OBS: You'll need to resync/rebuild your database!

- This implements an updated, clearer and more robust access system. The policy is now to lock that which is not explicitly left open.
- Permission strings -> Lock strings. Separating permissions and locks makes more sense security-wise
- No more permissiongroup table; permissions instead use a simple tuple PERMISSIONS_HIERARCHY to define an access hierarchy
- Cleaner lock-definition syntax, all based on function calls.
- New objects/players/channels get a default security policy during creation (set through typeclass)

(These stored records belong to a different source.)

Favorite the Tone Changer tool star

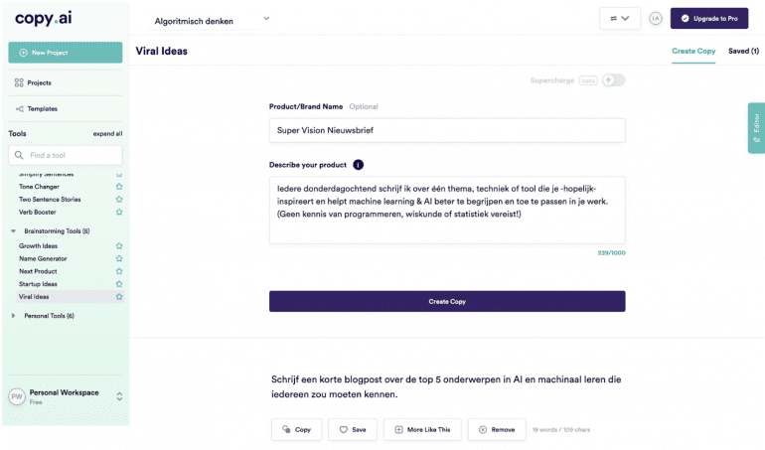coord(119,187)
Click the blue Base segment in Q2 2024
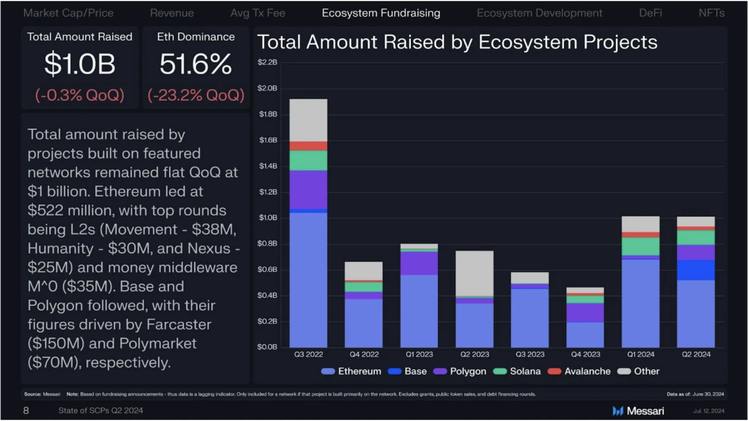 click(x=695, y=270)
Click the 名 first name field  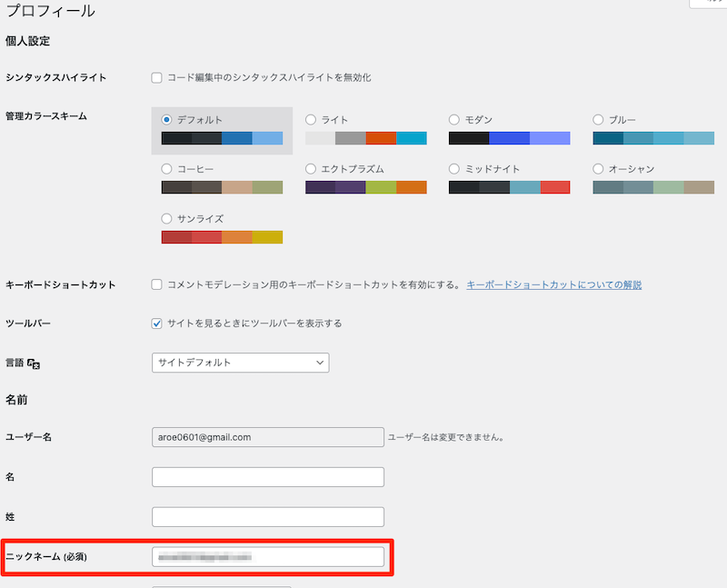tap(268, 477)
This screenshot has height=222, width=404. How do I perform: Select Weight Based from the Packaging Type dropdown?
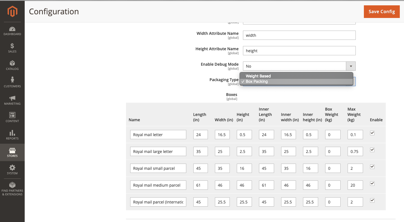(x=258, y=76)
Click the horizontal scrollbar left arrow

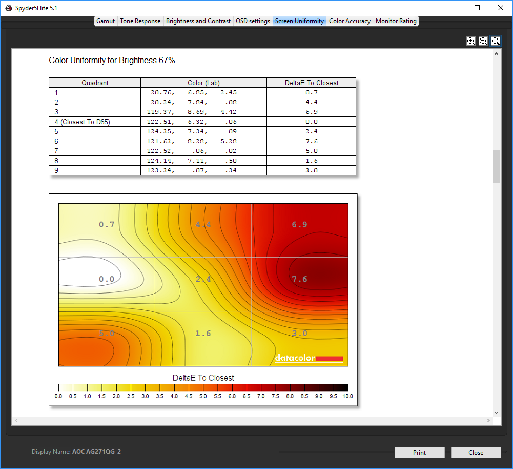pyautogui.click(x=16, y=421)
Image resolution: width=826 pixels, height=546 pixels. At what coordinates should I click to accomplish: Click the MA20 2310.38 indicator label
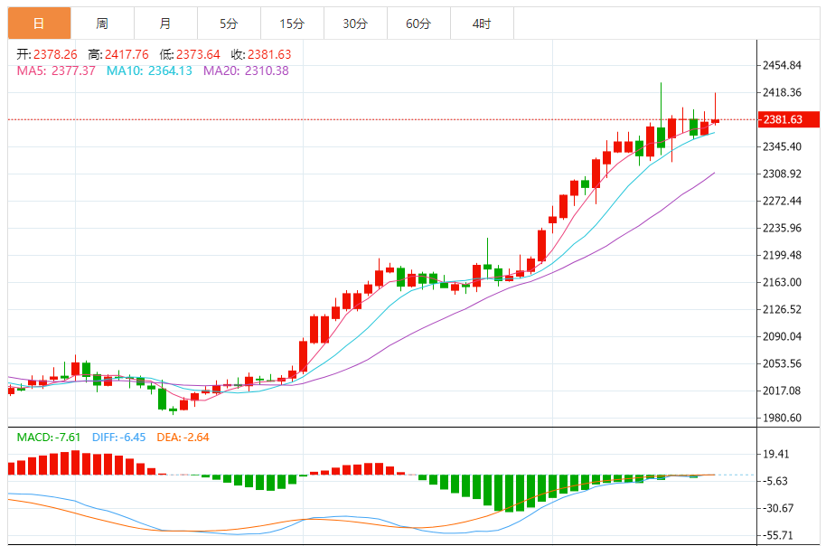(246, 71)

As part of rebuilding and testing the new lock/permission system I got into testing and debugging several other systems, fixing some
outstanding issues:
- @reload now fully updates the database asynchronously. No need to reboot server when changing cmdsets
- Dozens of new test suites added for about 30 commands so far
- Help for channels made more clever and informative.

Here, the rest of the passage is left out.